Folks all across the northern hemisphere have noticed pronounced changes in climate patterns this year. The US Mid-West had an unusually brutal winter that seems to have stuck around far longer than usual, while UK and parts of Europe experienced unseasonal bad stormy weather.
The weather is probably best explained by the unusual pattern of winds circling the earth several thousands of feet above sea-level. Researchers at University of Rutgers, New Jersey suggest that a shifting jet stream, that is now increasingly taking a longer, meandering path is to blame for the recent woes.
What Is Jet Stream?
Did you know that the earth’s atmosphere is made of several layers? About 30,000 feet above the surface of the earth is an area that is home to a narrow zone of high-speed winds that can travel at 200 miles per hour. This ribbon of wind is the jet stream and it can extend several thousands of miles long.

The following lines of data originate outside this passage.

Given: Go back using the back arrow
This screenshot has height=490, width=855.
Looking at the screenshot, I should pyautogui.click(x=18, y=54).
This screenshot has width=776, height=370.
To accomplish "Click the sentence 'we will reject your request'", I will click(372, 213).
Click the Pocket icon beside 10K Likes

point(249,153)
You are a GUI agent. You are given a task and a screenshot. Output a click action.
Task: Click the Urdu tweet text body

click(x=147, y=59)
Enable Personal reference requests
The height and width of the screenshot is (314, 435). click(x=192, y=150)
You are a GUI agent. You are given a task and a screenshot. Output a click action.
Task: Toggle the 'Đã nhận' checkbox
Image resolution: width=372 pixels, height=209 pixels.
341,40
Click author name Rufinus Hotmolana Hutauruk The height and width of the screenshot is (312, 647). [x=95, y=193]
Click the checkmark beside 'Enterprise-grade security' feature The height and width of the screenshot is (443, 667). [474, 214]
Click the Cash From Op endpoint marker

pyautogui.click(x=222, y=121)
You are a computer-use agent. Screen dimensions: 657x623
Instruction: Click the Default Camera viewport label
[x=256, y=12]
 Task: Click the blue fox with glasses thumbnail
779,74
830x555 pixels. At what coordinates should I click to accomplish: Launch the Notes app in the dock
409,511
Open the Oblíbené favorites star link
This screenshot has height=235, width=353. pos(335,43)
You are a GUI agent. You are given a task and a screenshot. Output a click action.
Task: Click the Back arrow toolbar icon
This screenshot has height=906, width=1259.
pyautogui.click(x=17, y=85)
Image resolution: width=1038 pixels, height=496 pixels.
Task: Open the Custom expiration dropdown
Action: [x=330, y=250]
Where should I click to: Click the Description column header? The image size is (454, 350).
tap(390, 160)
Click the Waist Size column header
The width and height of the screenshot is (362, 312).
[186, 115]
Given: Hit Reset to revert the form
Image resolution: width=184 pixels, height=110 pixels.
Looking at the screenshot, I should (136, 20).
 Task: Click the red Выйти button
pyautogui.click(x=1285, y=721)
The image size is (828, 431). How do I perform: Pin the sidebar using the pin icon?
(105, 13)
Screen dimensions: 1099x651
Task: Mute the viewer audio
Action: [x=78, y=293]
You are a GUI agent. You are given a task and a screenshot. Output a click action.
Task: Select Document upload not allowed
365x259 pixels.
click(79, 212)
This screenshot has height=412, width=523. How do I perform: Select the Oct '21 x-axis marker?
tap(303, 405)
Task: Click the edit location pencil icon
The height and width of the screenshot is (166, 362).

Jet streams form because of a combination of the rotation of the earth and the presence of significant temperature differences between air masses. Jet streams create a strong influence on global weather patterns and meteorologists closely track their position to help forecast weather.
Jet streams flow in both the northern and southern hemispheres. The polar jet streams are strong and tend to circulate between 23000 and 39000 feet above sea level. Subtropical jet streams tend to be weaker and usually flow between 33000 and 52000 ft above sea level. The northern polar jet meanders over the middle to northern latitudes of North America, Europe and Asia from the west to the east.
A Wavier Ribbon
Have you noticed how fast flowing rivers tend to cut a straight path, while slow-moving rivers tend to meander along? When temperature differences between the Arctic and the mid-latitudes are large, the jet stream speeds up and like a river flowing down a steep hill, it ploughs through obstacles - such as areas of high pressure, that might be in its way.
However, when temperature differences reduce because of a warming Arctic, the jet stream weakens and like a river in a flat bed, it meanders and flows around, every time it comes across an obstacle. With no pressure to keep the jet stream moving quickly, weather patterns tend to hang around and remain stuck for weeks on end.
With weaker jet streams, the otherwise slight wavy flow of wind patterns is replaced by a pattern that has distinct troughs and crests. This explains the deep freeze in places like Atlanta brought on by a sharper trough in the jet stream that sent cold air further south, as well as the unusually warm winter in Alaska and parts of Scandinavia because of higher crest in the jet stream.